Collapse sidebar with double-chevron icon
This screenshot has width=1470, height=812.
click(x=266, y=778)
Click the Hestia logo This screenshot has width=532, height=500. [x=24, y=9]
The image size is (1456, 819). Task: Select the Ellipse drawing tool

==

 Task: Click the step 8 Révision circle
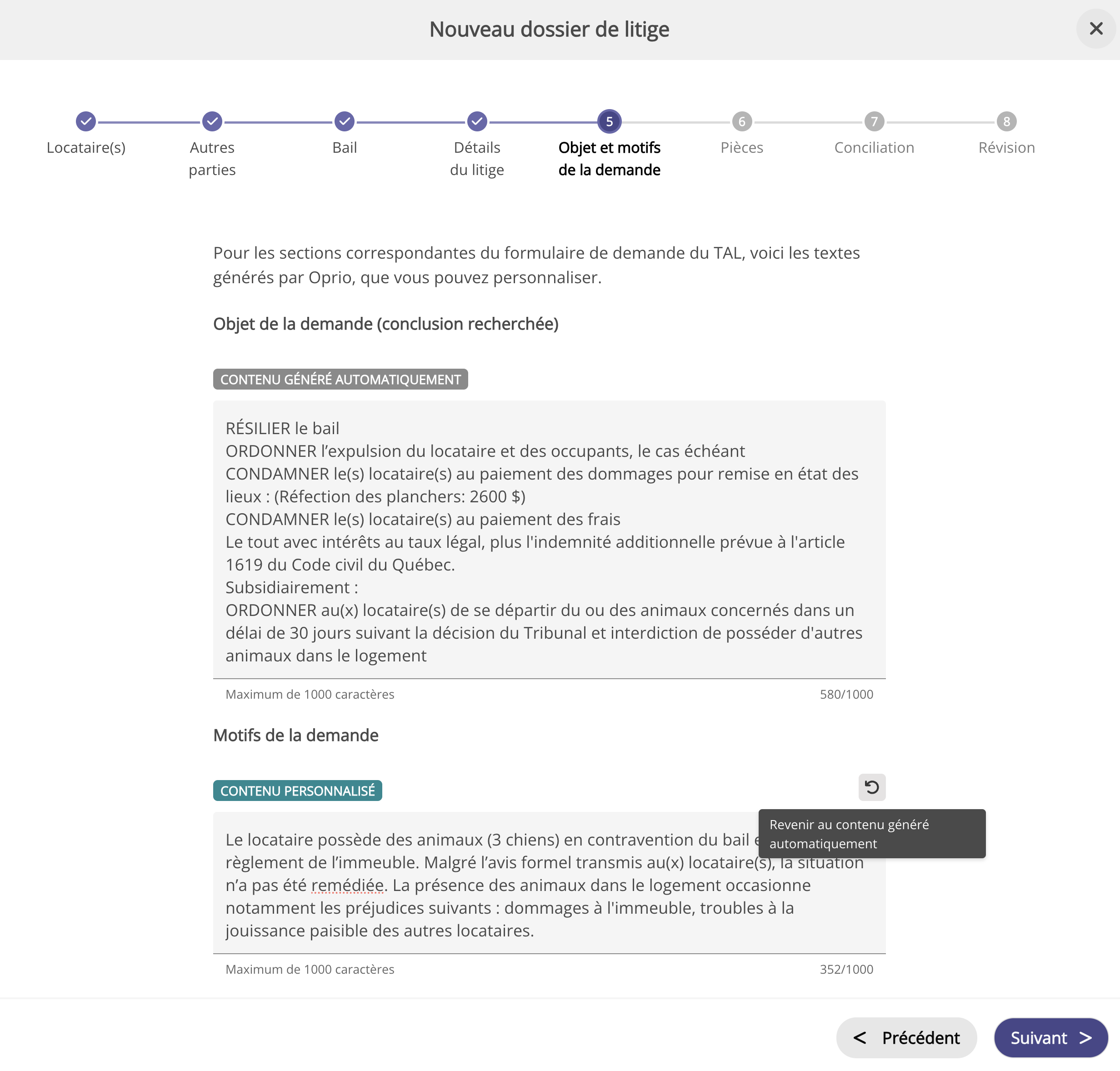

§ WORK ITEM: Search the listing above for the lines with "Collapse sidebar with double-chevron icon" and "The image size", then output those lines and all lines between them exactly.

§ RESULT OF THE TASK:
Collapse sidebar with double-chevron icon
This screenshot has width=1470, height=812.
click(x=266, y=778)
Click the Hestia logo This screenshot has width=532, height=500. [x=24, y=9]
The image size is (1456, 819). Task: Select the Ellipse drawing tool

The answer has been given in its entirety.